NIH Toolbox CFB Measures
The entire battery of seven NIH Toolbox CFB tests was included in this study. This resulted in two measures of crystallized abilities (the Picture Vocabulary Test and the Oral Reading Recognition Test), as well as six measures of fluid abilities (the Dimensional Change Card Sort (DCCS) Test, the Flanker Inhibitory Control and Attention Test, the Picture Sequence Memory Test, the List Sorting Working Memory Test, and the Pattern Comparison Processing Speed Test). Descriptions of the individual NIH Toolbox CFB tests and the derived scores that reflect the multiple domains of cognitive functioning are provided in Chapters 2 to 6 of this monograph. Raw scores from the CFB measures were converted to normally distributed standard scores (scaled scores) having a mean of 10 and a standard deviation of 3. These standard scores were then averaged to compute the Toolbox Crystallized Cognition Composite, Toolbox Fluid Cognition Composite, and Toolbox Cognitive Function (i.e., Total) Composite scores. Three additional summary scores were computed in order to evaluate the use of a potential abbreviated version of the CFB with children ages 3 to 6 years: the Short Toolbox Crystallized Cognition Score (the Picture Vocabulary Test), the Short Toolbox Fluid Cognition Score (the Flanker Inhibitory Control and Attention Test [including measures of both Executive Function-Inhibitory Control and Sustained Attention] and the Picture Sequence Memory Test), and the Short Toolbox Total Composite that was a combination of the abbreviated crystallized and fluid scores.
“Gold Standard” Cognitive Measures
In Chapter 1, Tables 3 and 4 show the NIH Toolbox CFB instruments and analogous gold standard measures for each. Normalized standard scores (scaled scores) from two published and widely used measures, the Reading subtest from the Wide Range Achievement Test – 4th Edition (Wilkinson & Robertson, 2006) and the Peabody Picture Vocabulary Test – Fourth Edition (PPVT-IV; Dunn & Dunn, 2007), were combined for the Gold Standard Crystallized Composite score. Data available from gold standard fluid cognition measures varied with participants’ age, because we are unaware of any previously published instruments that have been standardized for the full age range designated for the NIH Toolbox. In order to compare the NIH Toolbox CFB Fluid Composite with gold standard measures for children ages 3 to 6 years, scaled scores from the Wechsler Preschool and Primary Scale of Intelligence-Third Edition Block Design (Wechsler, 2002) and Sentence Repetition from the Developmental Neuropsychological Assessment, second edition (NEPSY-II; Korkman, Kirk, & Kemp, 2007) were combined for the Gold Standard Fluid Composite score.

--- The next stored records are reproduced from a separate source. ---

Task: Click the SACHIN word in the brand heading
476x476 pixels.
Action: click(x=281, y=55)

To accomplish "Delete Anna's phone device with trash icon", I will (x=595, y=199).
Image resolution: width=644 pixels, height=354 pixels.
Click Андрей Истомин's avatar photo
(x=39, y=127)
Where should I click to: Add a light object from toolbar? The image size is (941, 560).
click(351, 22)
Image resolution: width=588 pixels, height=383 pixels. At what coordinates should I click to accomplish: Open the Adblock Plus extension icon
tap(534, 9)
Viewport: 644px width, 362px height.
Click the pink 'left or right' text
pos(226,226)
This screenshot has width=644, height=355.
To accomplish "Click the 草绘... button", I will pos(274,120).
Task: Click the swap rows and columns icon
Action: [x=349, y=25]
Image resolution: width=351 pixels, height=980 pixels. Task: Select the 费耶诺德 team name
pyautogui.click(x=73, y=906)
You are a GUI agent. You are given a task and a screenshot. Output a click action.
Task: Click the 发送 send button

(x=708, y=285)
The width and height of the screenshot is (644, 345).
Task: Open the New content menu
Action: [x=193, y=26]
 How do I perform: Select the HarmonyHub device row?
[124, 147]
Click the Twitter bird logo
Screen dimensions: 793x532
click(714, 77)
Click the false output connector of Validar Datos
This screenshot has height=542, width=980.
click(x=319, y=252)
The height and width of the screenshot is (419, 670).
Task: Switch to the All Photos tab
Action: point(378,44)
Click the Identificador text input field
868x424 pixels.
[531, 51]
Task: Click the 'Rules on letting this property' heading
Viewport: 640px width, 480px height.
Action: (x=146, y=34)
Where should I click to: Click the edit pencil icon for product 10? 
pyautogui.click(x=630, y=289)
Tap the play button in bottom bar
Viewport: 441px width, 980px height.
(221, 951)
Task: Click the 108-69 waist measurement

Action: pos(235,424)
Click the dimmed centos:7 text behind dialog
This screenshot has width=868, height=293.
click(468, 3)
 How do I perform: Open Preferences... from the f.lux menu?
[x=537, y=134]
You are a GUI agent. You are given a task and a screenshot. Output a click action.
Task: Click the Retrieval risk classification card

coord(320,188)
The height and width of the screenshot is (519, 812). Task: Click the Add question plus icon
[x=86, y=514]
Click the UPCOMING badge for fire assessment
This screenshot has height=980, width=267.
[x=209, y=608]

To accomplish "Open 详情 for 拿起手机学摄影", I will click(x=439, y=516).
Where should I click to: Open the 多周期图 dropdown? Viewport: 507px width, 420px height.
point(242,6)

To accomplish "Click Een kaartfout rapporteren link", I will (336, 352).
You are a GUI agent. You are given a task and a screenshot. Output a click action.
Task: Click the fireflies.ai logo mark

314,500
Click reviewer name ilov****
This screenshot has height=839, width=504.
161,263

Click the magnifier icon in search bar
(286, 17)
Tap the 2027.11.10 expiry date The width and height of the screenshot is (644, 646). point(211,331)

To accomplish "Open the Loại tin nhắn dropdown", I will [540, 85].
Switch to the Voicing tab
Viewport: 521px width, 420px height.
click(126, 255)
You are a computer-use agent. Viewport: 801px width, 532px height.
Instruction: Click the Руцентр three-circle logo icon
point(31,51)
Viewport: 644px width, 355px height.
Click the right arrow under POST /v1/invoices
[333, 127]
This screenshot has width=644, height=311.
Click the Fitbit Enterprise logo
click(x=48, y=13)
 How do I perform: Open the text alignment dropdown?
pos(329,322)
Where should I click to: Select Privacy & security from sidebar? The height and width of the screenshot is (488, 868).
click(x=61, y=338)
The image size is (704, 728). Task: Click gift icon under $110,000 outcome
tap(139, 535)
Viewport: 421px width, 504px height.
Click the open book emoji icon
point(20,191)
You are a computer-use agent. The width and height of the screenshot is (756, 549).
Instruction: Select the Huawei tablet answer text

For children ages 8 to 15, the Gold Standard Fluid Composite score was derived from normalized scaled scores from the Wechsler Intelligence Scale for Children- Fourth Edition (WISC-IV) Letter-Number Sequencing subtest (Wechsler, 2003), an average of scores from the WISC-IV Coding and Symbol Search subtests (Wechsler, 2003), the Delis-Kaplan Executive Function System (Delis, Kramer & Kaplan, 2001) Color-Word Interference score, an average of total learning scores from the Brief Visuospatial Memory Test – Revised (Benedict, 1997) and the Rey Auditory Verbal Learning Test (Rey, 1964), and the Paced Auditory Serial Addition Test (Gronwall, 1977; first channel only). In order to evaluate the Short Toolbox scores for the 3- to 6-year-olds, the Short Gold Standard Crystallized score was based on the PPVT-IV score. Also for 3- to 6-year-olds, Gold Standard Fluid scores (combination of WPPSI-III Block Design and NEPSY Sentence Repetition) were compared with Short Toolbox Fluid Cognition scores.
Analyses
Non-age-adjusted, normalized scaled scores were computed for each NIH Toolbox CFB measure. These were then averaged together to create normalized, composite scaled scores. Using data from the subset of participants who had repeated testing (n = 66, including n = 38 for ages 3–6 years and n = 28 for ages 8–15 years), Pearson correlations were computed to estimate test-retest reliability for the total retested group and for the age subgroups (3 to 6 years; 8 to 15 years) separately. The relation between each of the non-age-adjusted composite scores and age (in years) was examined. Analyses of variance (ANOVAs) were then performed to examine other demographic associations with performance across each age-adjusted composite measure. Also, age-adjusted composite scores were examined for association with health and school functioning variables. Effect sizes are reported as Cohen’s d, with cutoffs of .20, .50, and .80 indicating small, medium, and large effects, respectively.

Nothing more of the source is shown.